How to Set Up Kafka for Real-Time Event Streaming (with Code)

Back to All Articles

Introduction

Apache Kafka has become the backbone of modern event-driven architectures. Whether you are building real-time analytics pipelines, synchronizing microservices, or ingesting IoT telemetry at scale, Kafka provides a durable, high-throughput, distributed streaming platform that handles millions of events per second.
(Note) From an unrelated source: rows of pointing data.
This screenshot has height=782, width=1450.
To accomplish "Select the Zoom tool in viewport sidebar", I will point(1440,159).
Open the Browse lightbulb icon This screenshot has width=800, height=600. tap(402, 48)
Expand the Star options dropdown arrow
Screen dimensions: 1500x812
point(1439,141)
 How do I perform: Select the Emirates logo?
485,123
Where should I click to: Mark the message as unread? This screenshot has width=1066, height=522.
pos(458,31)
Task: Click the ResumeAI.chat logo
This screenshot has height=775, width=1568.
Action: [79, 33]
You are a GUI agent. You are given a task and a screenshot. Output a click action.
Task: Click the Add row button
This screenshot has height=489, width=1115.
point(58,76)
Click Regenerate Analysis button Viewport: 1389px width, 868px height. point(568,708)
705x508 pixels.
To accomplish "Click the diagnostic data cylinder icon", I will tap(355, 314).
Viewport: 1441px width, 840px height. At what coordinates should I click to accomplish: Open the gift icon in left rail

With the release of KRaft mode (Kafka Raft), ZooKeeper is no longer required — simplifying operations and reducing infrastructure complexity. As of Kafka 3.5+, KRaft is production-ready and the recommended deployment model.

In this guide, we walk through setting up Kafka in KRaft mode using Docker Compose, writing producers and consumers in both Python and Java, integrating Schema Registry and Kafka Connect, and applying production-grade performance tuning.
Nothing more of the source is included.